[Activity] Lines from the one containing "You are a computer-use" to the end of the records, both ends included and exactly as written, are the whole answer, and no pictures go in it.

++++ Records for processing

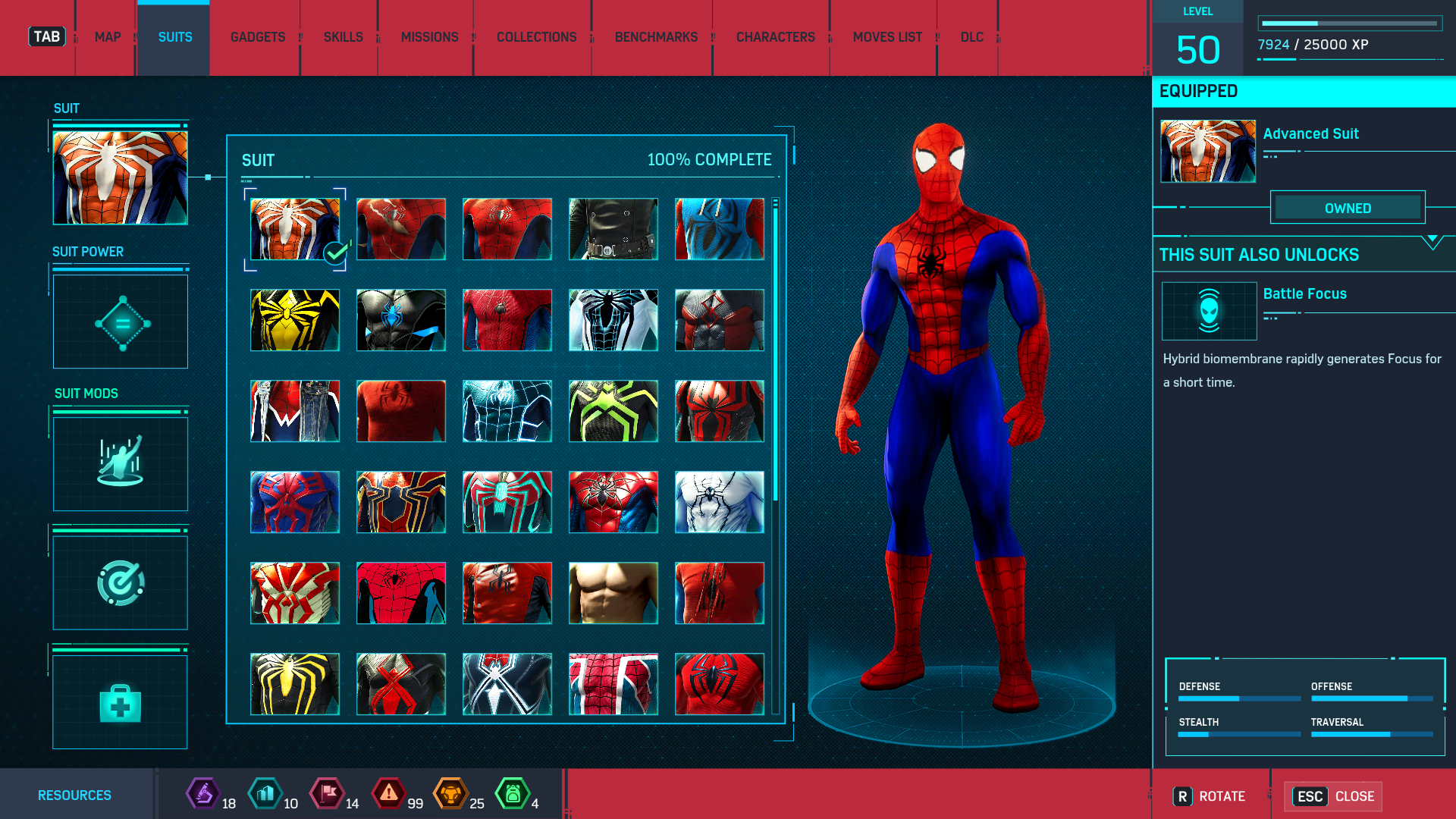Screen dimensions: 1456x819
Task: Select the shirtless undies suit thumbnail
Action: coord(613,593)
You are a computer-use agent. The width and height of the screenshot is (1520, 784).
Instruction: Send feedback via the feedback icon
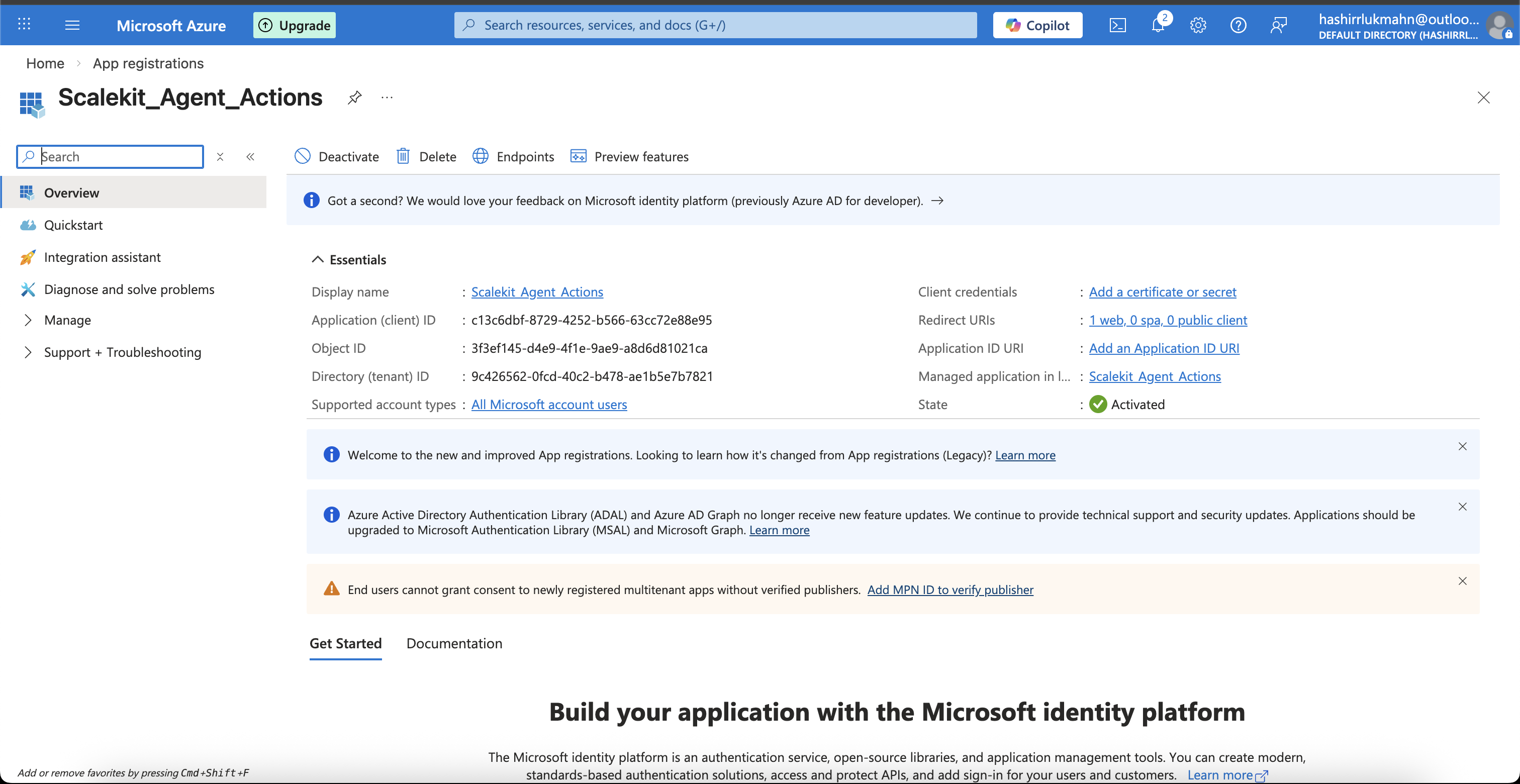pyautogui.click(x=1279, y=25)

++++++++

[Task result]
You are a computer-use agent. The width and height of the screenshot is (1520, 784).
Instruction: Send feedback via the feedback icon
pyautogui.click(x=1279, y=25)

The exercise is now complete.